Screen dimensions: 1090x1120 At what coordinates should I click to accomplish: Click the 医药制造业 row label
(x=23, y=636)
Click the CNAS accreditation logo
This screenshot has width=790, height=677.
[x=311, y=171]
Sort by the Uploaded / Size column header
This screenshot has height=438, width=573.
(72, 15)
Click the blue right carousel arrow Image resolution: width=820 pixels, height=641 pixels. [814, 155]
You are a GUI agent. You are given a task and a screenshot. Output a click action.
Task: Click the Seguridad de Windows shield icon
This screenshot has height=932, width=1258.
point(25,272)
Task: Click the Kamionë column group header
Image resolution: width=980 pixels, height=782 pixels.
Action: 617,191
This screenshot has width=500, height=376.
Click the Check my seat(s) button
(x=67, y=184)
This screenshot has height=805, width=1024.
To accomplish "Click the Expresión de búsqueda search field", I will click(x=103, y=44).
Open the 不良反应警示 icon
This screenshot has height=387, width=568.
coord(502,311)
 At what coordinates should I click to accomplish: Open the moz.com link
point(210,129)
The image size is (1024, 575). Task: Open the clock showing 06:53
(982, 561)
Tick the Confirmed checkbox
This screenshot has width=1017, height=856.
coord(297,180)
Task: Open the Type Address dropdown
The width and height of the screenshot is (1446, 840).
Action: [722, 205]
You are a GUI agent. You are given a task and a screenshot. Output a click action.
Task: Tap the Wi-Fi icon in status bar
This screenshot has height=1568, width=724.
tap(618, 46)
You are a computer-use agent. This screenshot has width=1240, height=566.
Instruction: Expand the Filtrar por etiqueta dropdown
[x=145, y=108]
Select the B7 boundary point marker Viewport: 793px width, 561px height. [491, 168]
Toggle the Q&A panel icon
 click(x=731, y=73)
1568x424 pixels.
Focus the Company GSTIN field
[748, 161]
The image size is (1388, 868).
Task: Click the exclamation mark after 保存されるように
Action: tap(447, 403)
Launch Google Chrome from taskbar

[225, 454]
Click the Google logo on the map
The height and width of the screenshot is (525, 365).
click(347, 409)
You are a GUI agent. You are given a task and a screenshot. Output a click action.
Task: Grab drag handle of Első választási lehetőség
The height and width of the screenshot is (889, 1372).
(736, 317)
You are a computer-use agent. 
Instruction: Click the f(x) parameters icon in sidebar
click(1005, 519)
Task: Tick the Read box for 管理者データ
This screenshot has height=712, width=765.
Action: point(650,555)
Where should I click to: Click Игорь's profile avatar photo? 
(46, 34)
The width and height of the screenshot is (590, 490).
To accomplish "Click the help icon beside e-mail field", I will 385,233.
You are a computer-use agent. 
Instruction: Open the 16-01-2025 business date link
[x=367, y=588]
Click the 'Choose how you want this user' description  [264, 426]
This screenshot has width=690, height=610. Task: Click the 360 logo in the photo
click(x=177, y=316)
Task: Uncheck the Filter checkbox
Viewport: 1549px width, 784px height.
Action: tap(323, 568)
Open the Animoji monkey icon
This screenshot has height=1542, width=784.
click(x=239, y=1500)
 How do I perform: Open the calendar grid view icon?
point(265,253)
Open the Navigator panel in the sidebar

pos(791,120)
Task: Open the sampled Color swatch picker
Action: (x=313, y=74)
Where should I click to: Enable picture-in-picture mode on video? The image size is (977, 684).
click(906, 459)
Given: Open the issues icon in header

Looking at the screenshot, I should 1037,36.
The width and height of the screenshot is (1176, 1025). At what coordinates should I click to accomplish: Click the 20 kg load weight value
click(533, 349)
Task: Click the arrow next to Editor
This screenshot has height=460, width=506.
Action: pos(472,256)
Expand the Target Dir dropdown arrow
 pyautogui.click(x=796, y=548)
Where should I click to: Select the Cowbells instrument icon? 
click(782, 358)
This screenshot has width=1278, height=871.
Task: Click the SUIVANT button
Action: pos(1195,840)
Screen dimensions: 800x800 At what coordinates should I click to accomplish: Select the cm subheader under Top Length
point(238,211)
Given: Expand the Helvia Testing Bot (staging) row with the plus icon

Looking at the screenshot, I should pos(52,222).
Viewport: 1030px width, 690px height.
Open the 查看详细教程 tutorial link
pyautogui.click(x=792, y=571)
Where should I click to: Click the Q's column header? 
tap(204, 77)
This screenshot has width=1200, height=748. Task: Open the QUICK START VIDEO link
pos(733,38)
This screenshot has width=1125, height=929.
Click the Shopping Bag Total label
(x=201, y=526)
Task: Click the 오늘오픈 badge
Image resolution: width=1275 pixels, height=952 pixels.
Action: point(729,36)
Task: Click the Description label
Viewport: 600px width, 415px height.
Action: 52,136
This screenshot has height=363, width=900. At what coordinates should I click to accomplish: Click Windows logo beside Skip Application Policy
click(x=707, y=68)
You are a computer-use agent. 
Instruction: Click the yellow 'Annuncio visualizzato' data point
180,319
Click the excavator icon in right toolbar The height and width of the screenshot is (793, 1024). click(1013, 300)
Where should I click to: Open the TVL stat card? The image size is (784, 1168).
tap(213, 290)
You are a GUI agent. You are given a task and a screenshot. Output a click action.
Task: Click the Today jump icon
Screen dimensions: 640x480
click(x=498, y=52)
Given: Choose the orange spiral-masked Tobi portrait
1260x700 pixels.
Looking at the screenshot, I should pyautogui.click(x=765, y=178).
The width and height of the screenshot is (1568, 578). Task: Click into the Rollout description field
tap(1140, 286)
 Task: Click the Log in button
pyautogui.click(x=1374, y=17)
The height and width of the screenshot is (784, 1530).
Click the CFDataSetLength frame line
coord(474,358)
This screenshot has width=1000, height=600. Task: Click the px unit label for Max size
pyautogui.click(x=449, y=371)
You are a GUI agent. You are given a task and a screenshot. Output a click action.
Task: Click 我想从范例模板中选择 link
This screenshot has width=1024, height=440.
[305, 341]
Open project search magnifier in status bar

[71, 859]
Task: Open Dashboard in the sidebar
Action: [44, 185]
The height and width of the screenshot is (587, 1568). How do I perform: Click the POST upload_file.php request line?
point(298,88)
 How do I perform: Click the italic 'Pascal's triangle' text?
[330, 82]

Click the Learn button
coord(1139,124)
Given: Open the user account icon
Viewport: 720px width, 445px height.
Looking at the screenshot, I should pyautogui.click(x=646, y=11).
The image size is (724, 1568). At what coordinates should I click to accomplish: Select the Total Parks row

|---|

Could you quote the material above in full, exactly as it stands?

Exercise output →
Screen dimensions: 1090x1120 At what coordinates should I click to accomplish: Click the 医药制造业 row label
(x=23, y=636)
Click the CNAS accreditation logo
This screenshot has width=790, height=677.
[x=311, y=171]
Sort by the Uploaded / Size column header
This screenshot has height=438, width=573.
(72, 15)
Click the blue right carousel arrow Image resolution: width=820 pixels, height=641 pixels. [814, 155]
You are a GUI agent. You are given a task and a screenshot. Output a click action.
Task: Click the Seguridad de Windows shield icon
This screenshot has height=932, width=1258.
point(25,272)
Task: Click the Kamionë column group header
Image resolution: width=980 pixels, height=782 pixels.
Action: 617,191
This screenshot has width=500, height=376.
Click the Check my seat(s) button
(x=67, y=184)
This screenshot has height=805, width=1024.
To accomplish "Click the Expresión de búsqueda search field", I will click(x=103, y=44).
Open the 不良反应警示 icon
This screenshot has height=387, width=568.
coord(502,311)
 At what coordinates should I click to accomplish: Open the moz.com link
point(210,129)
The image size is (1024, 575). Task: Open the clock showing 06:53
(982, 561)
Tick the Confirmed checkbox
This screenshot has width=1017, height=856.
coord(297,180)
Task: Open the Type Address dropdown
The width and height of the screenshot is (1446, 840).
Action: [722, 205]
You are a GUI agent. You are given a task and a screenshot. Output a click action.
Task: Tap the Wi-Fi icon in status bar
This screenshot has height=1568, width=724.
tap(618, 46)
You are a computer-use agent. This screenshot has width=1240, height=566.
Instruction: Expand the Filtrar por etiqueta dropdown
[x=145, y=108]
Select the B7 boundary point marker Viewport: 793px width, 561px height. [491, 168]
Toggle the Q&A panel icon
 click(x=731, y=73)
1568x424 pixels.
Focus the Company GSTIN field
[748, 161]
The image size is (1388, 868).
Task: Click the exclamation mark after 保存されるように
Action: tap(447, 403)
Launch Google Chrome from taskbar

[225, 454]
Click the Google logo on the map
The height and width of the screenshot is (525, 365).
click(347, 409)
You are a GUI agent. You are given a task and a screenshot. Output a click action.
Task: Grab drag handle of Első választási lehetőség
The height and width of the screenshot is (889, 1372).
(736, 317)
You are a computer-use agent. 
Instruction: Click the f(x) parameters icon in sidebar
click(1005, 519)
Task: Tick the Read box for 管理者データ
This screenshot has height=712, width=765.
Action: point(650,555)
Where should I click to: Click Игорь's profile avatar photo? 
(46, 34)
The width and height of the screenshot is (590, 490).
To accomplish "Click the help icon beside e-mail field", I will 385,233.
You are a computer-use agent. 
Instruction: Open the 16-01-2025 business date link
[x=367, y=588]
Click the 'Choose how you want this user' description  [264, 426]
This screenshot has width=690, height=610. Task: Click the 360 logo in the photo
click(x=177, y=316)
Task: Uncheck the Filter checkbox
Viewport: 1549px width, 784px height.
Action: tap(323, 568)
Open the Animoji monkey icon
This screenshot has height=1542, width=784.
click(x=239, y=1500)
 How do I perform: Open the calendar grid view icon?
point(265,253)
Open the Navigator panel in the sidebar

pos(791,120)
Task: Open the sampled Color swatch picker
Action: (x=313, y=74)
Where should I click to: Enable picture-in-picture mode on video? The image size is (977, 684).
click(906, 459)
Given: Open the issues icon in header

Looking at the screenshot, I should 1037,36.
The width and height of the screenshot is (1176, 1025). At what coordinates should I click to accomplish: Click the 20 kg load weight value
click(533, 349)
Task: Click the arrow next to Editor
This screenshot has height=460, width=506.
Action: pos(472,256)
Expand the Target Dir dropdown arrow
 pyautogui.click(x=796, y=548)
Where should I click to: Select the Cowbells instrument icon? 
click(782, 358)
This screenshot has width=1278, height=871.
Task: Click the SUIVANT button
Action: pos(1195,840)
Screen dimensions: 800x800 At what coordinates should I click to accomplish: Select the cm subheader under Top Length
point(238,211)
Given: Expand the Helvia Testing Bot (staging) row with the plus icon

Looking at the screenshot, I should pos(52,222).
Viewport: 1030px width, 690px height.
Open the 查看详细教程 tutorial link
pyautogui.click(x=792, y=571)
Where should I click to: Click the Q's column header? 
tap(204, 77)
This screenshot has width=1200, height=748. Task: Open the QUICK START VIDEO link
pos(733,38)
This screenshot has width=1125, height=929.
Click the Shopping Bag Total label
(x=201, y=526)
Task: Click the 오늘오픈 badge
Image resolution: width=1275 pixels, height=952 pixels.
Action: point(729,36)
Task: Click the Description label
Viewport: 600px width, 415px height.
Action: 52,136
This screenshot has height=363, width=900. At what coordinates should I click to accomplish: Click Windows logo beside Skip Application Policy
click(x=707, y=68)
You are a computer-use agent. 
Instruction: Click the yellow 'Annuncio visualizzato' data point
180,319
Click the excavator icon in right toolbar The height and width of the screenshot is (793, 1024). click(1013, 300)
Where should I click to: Open the TVL stat card? The image size is (784, 1168).
tap(213, 290)
You are a GUI agent. You are given a task and a screenshot. Output a click action.
Task: Click the Today jump icon
Screen dimensions: 640x480
click(x=498, y=52)
Given: Choose the orange spiral-masked Tobi portrait
1260x700 pixels.
Looking at the screenshot, I should pyautogui.click(x=765, y=178).
The width and height of the screenshot is (1568, 578). Task: Click into the Rollout description field
tap(1140, 286)
 Task: Click the Log in button
pyautogui.click(x=1374, y=17)
The height and width of the screenshot is (784, 1530).
Click the CFDataSetLength frame line
coord(474,358)
This screenshot has width=1000, height=600. Task: Click the px unit label for Max size
pyautogui.click(x=449, y=371)
You are a GUI agent. You are given a task and a screenshot. Output a click action.
Task: Click 我想从范例模板中选择 link
This screenshot has width=1024, height=440.
[305, 341]
Open project search magnifier in status bar

[71, 859]
Task: Open Dashboard in the sidebar
Action: [44, 185]
The height and width of the screenshot is (587, 1568). How do I perform: Click the POST upload_file.php request line?
point(298,88)
 How do I perform: Click the italic 'Pascal's triangle' text?
[330, 82]

Click the Learn button
coord(1139,124)
Given: Open the user account icon
Viewport: 720px width, 445px height.
Looking at the screenshot, I should pyautogui.click(x=646, y=11).
The image size is (724, 1568). At what coordinates should I click to accomplish: Select the Total Parks row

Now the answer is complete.